In December, authorities in the semi-autonomous region of Puntland, which is an ally of the transitional government, detained Abdi Aziz Guled, a correspondent for Radio Simba in Mogadishu, for more than two weeks without charge, according to local journalists. Authorities had accused him of reporting false information in a story about plans for a pro-Islamist demonstration in the Puntland city of Bossasso, according to NUSOJ.
Killed in 2006 in Somalia
Martin Adler, freelance, June 23, 2006, Mogadishu
Adler, 47, an award-winning Swedish journalist and photographer, was shot by an unidentified gunman while filming a demonstration in the Somali capital.
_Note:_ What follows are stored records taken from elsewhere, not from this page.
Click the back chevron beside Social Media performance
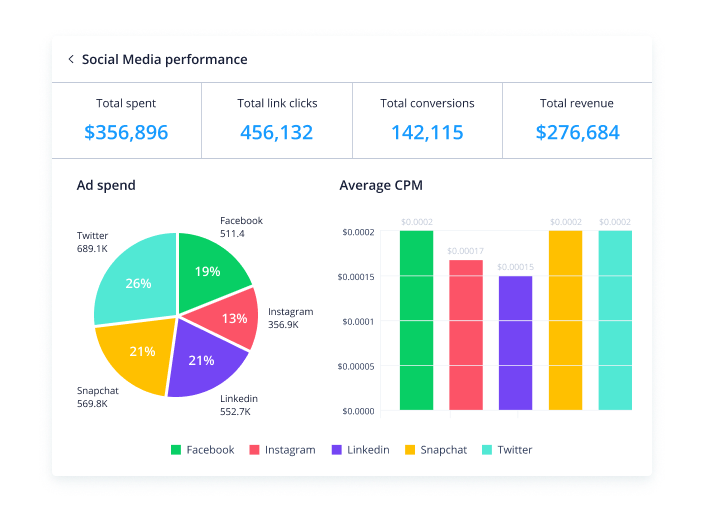 click(x=71, y=60)
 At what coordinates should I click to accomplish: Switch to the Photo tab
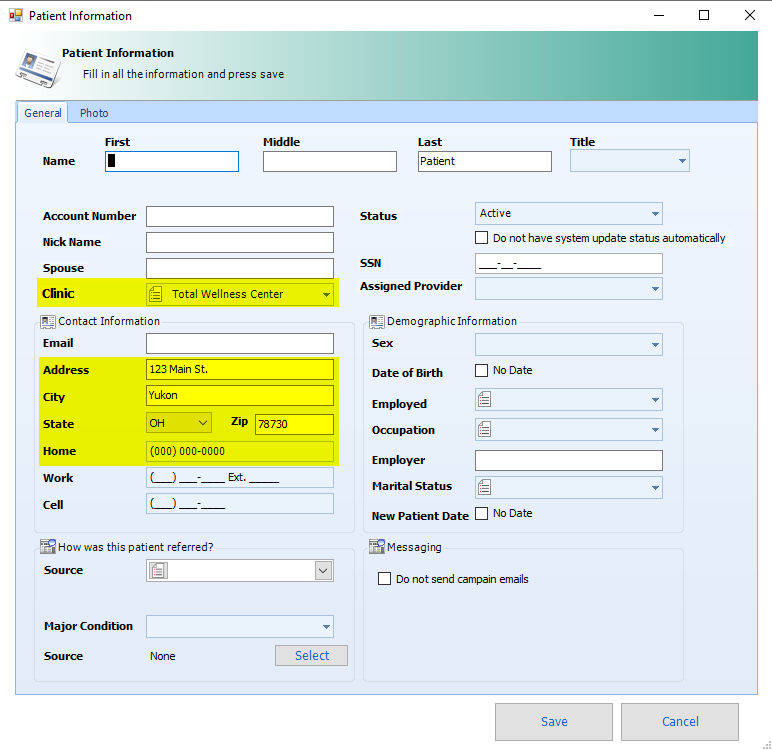tap(94, 113)
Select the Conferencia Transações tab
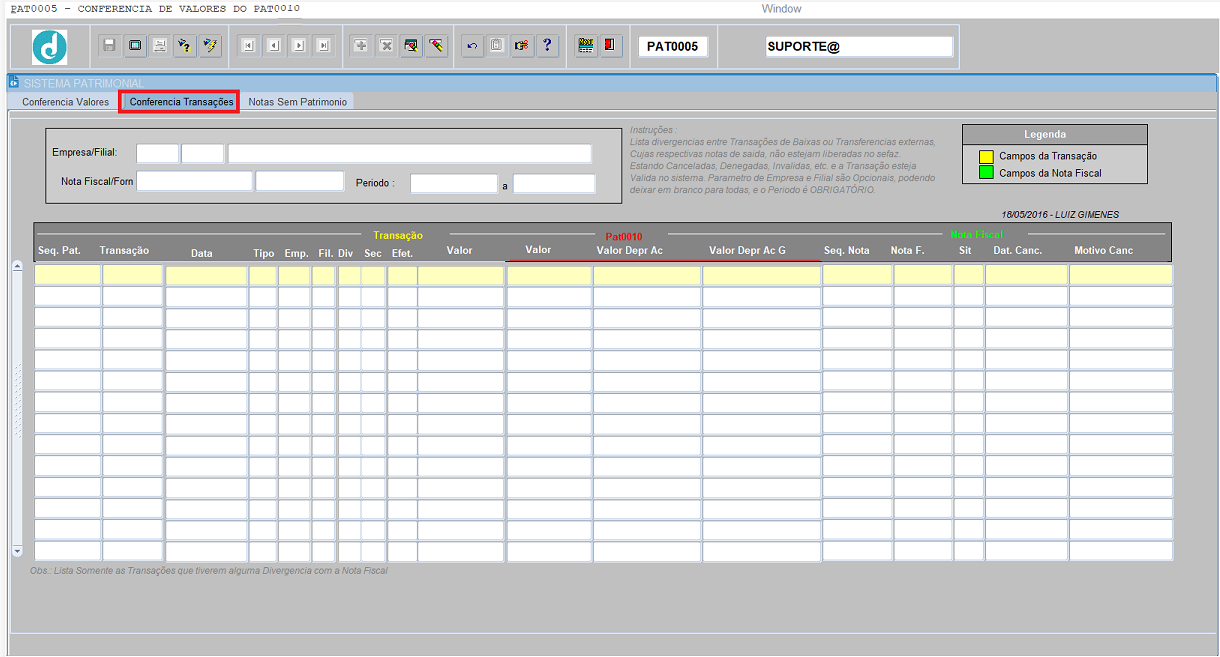The width and height of the screenshot is (1220, 657). 181,102
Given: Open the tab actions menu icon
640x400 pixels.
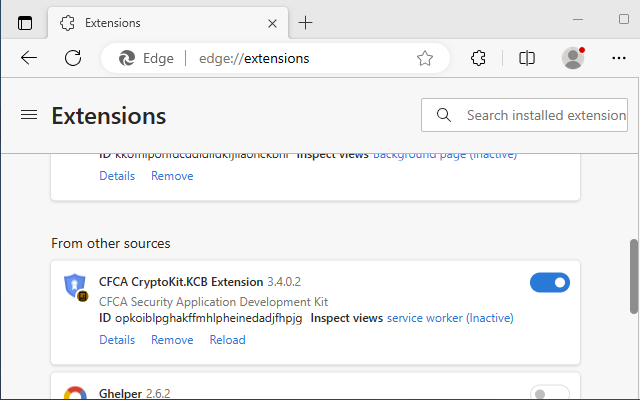Looking at the screenshot, I should 25,22.
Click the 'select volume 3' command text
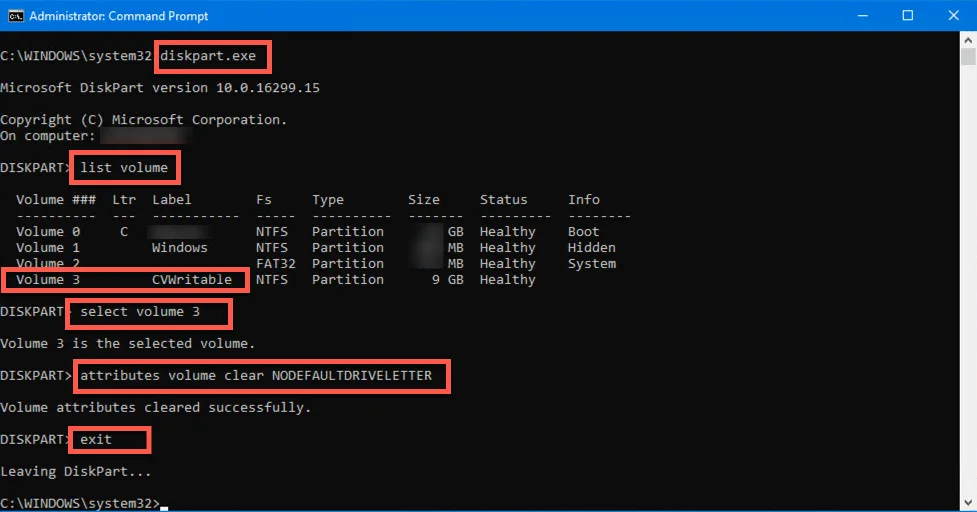The width and height of the screenshot is (977, 512). [148, 312]
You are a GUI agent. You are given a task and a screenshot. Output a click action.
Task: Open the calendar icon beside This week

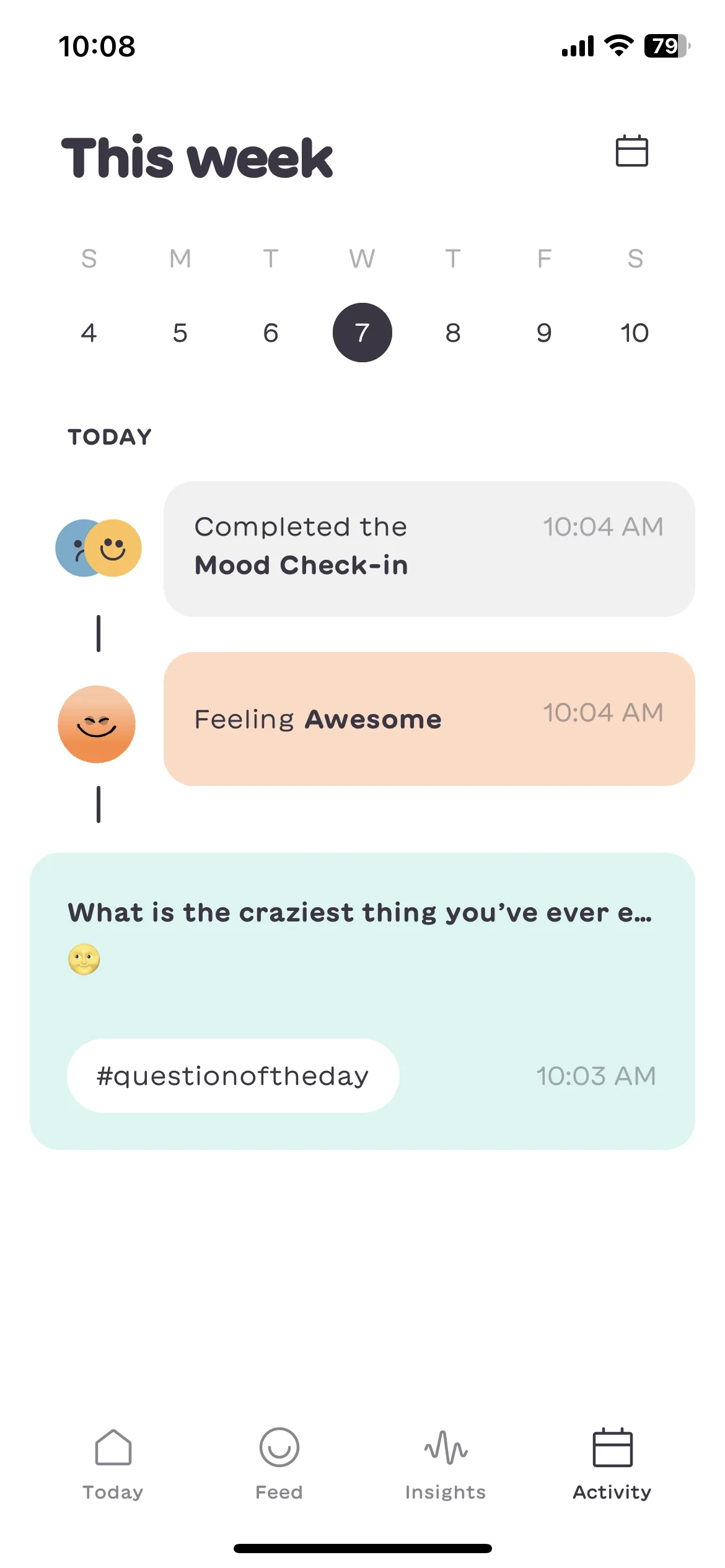(631, 150)
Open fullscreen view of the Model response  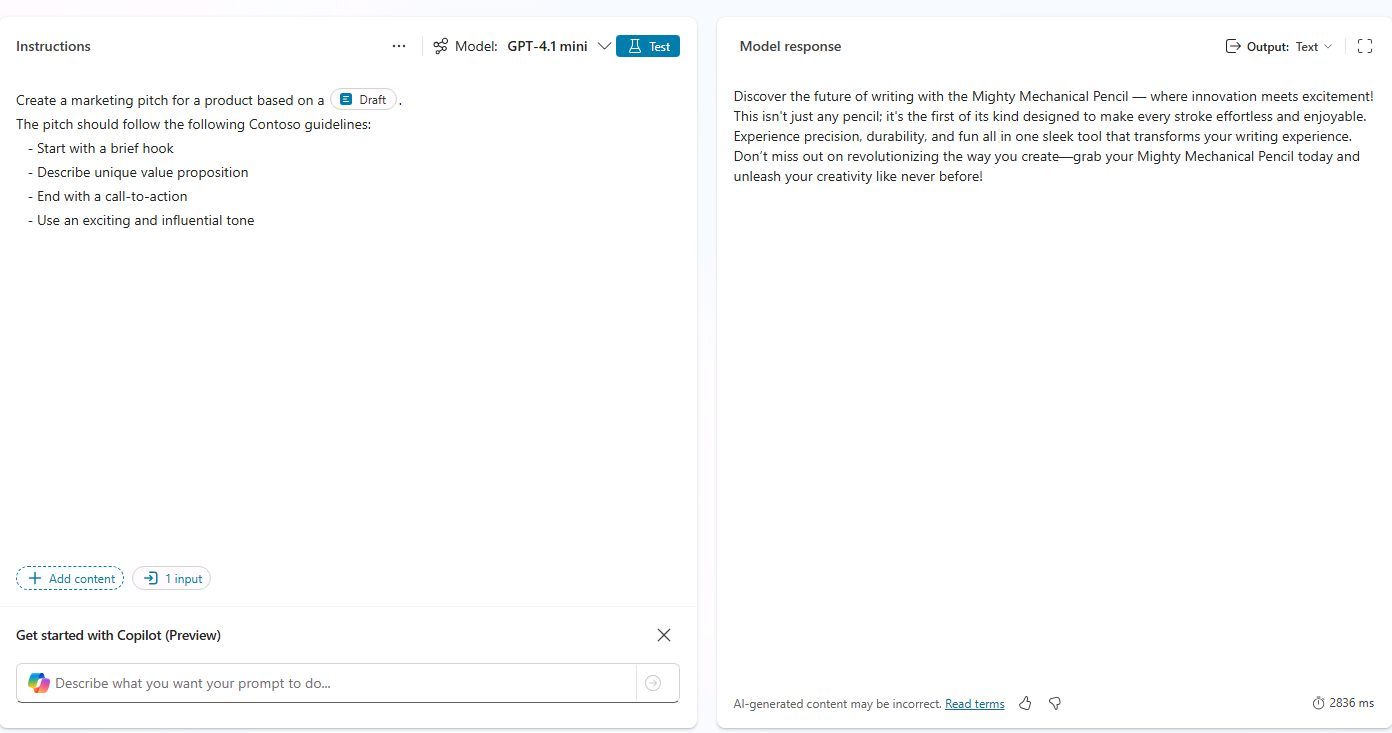tap(1365, 46)
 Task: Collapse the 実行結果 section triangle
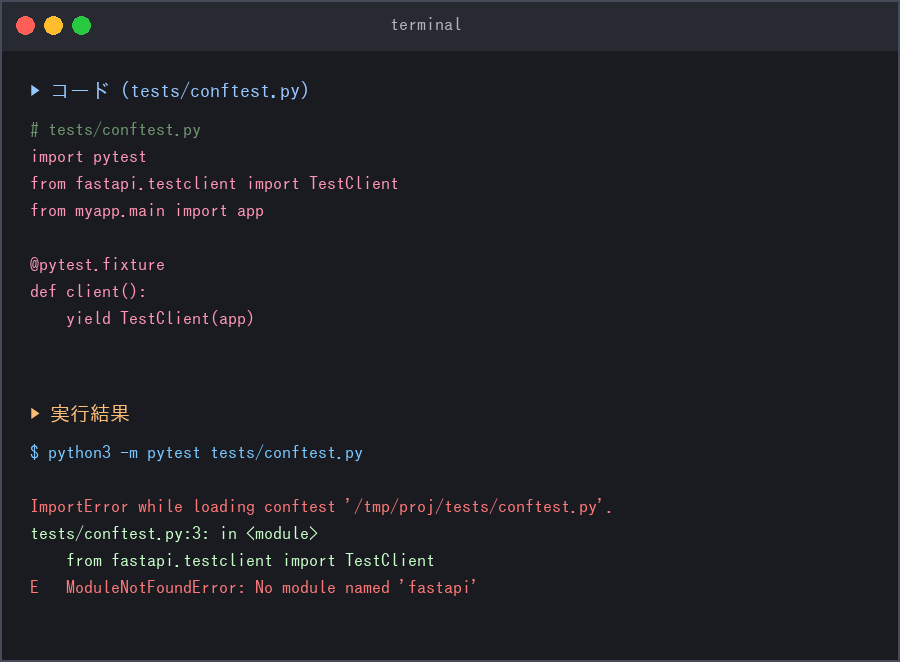35,413
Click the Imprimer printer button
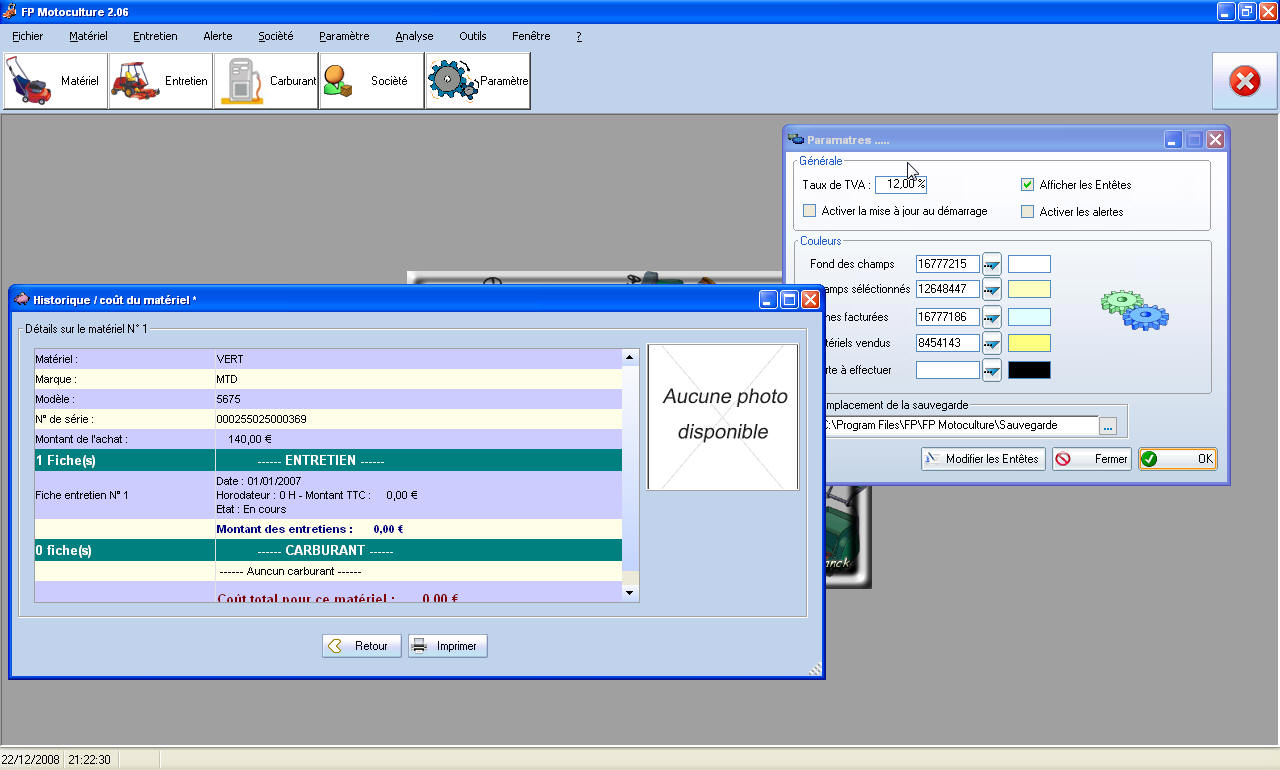 point(447,646)
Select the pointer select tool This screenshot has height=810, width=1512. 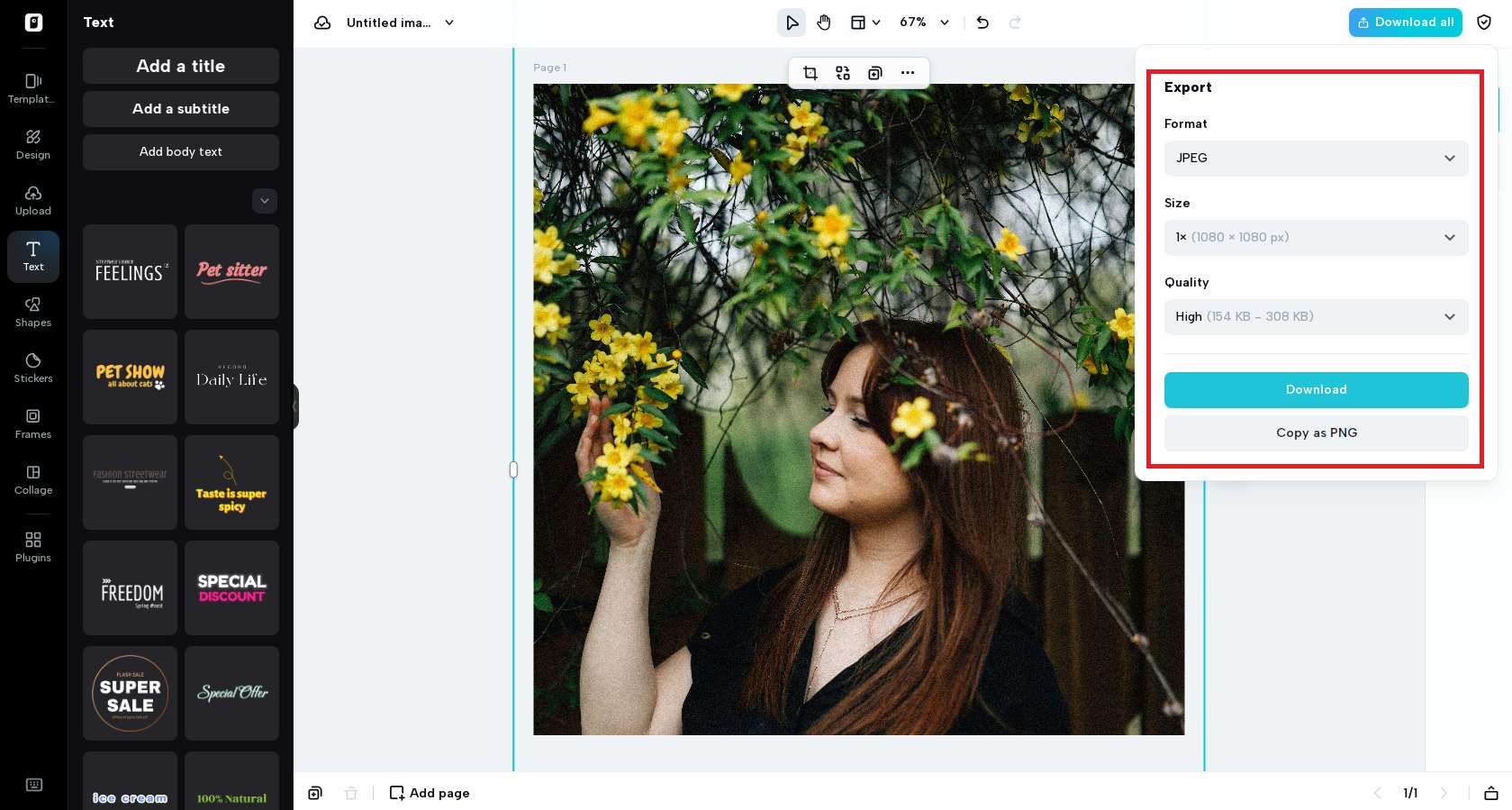(x=792, y=23)
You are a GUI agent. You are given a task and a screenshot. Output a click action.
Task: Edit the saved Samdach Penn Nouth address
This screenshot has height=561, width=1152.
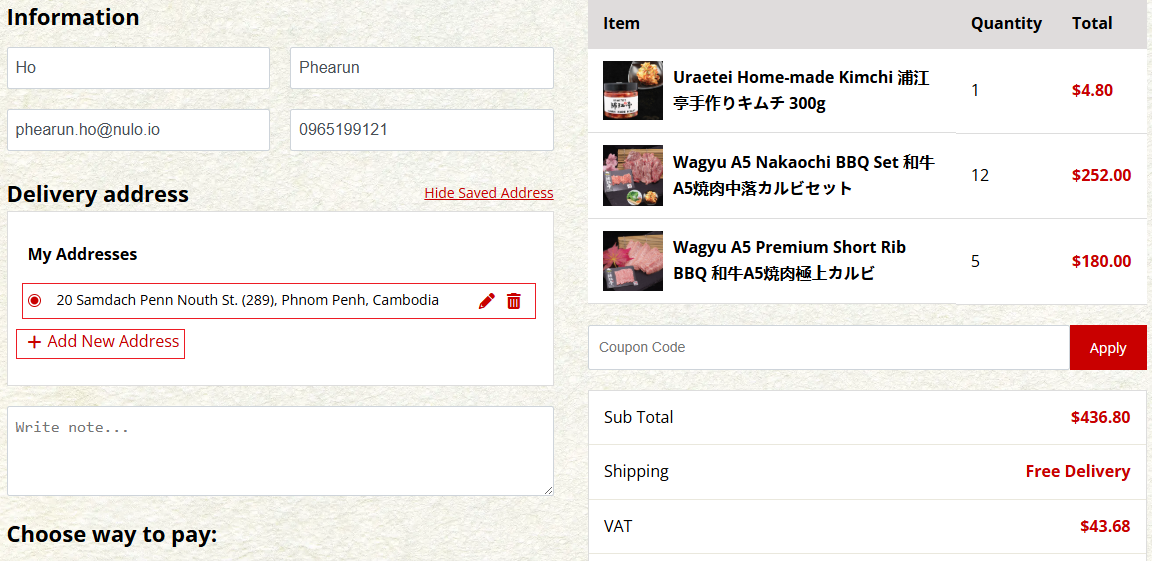[486, 301]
He was a longtime contributor to Britain's Channel 4 News. At the time of death, he was freelancing for several newspapers including the Swedish daily Aftonbladet.
An Associated Press reporter who witnessed the murder said the gunman came up from behind Adler and shot him in the back at close range before disappearing into the crowd. Adler died instantly. He was covering a demonstration organized by the Islamic Courts Union, which seized control of Mogadishu on June 5 from warlords backed by the United States. Several reports said he was filming demonstrators burning U.S. and Ethiopian flags. The National Union of Somali Journalists reported that Adler was standing in the crowd, not in the heavily guarded area where many other journalists and Islamic courts leaders were standing.
The rally, attended by thousands, was in support of a peace agreement reached June 22 in the Sudanese capital, Khartoum, between the Islamic courts and Somalia's transitional government. Demonstrators also protested against suggestions that foreign peacekeepers be sent to Somalia, according to the BBC. Anti-foreigner sentiment had been stoked by reports that some warlords had gotten CIA financing to help capture suspected al-Qaeda members in Somalia. International journalists had been stoned and harassed while reporting on demonstrations, AP said.
In a statement, Britain's Independent Television News company called Adler "a long-term friend" who had "contributed outstanding journalism and filmmaking." Adler won many international awards, including the 2001 Amnesty International Media Award, a Silver Prize for investigative journalism at the 2001 New York Film Festival, and the 2004 Rory Peck Award for hard news for a report that that exposed abuses by U.S. troops in Iraq. He had worked in more than two dozen war zones, including Iraq, Afghanistan, Bosnia, Rwanda, Congo, and Sierra Leone.
Adler was born in Stockholm of Anglo-Swedish parents, according to the Web site of the Rory Peck Trust. He left a wife and two daughters in Sweden.
BBC correspondent Kate Peyton, one of several foreign reporters who entered the country to cover the peace process in 2005, was shot dead in Mogadishu in January 2005. Six months later, local radio journalist Duniya Muhyadin Nur was shot dead while covering a protest near the capital. Adler was the 14th journalist killed in Somalia since the fall of former dictator Siad Barre in 1991, according to CPJ research. The country has had no effective central government since that time.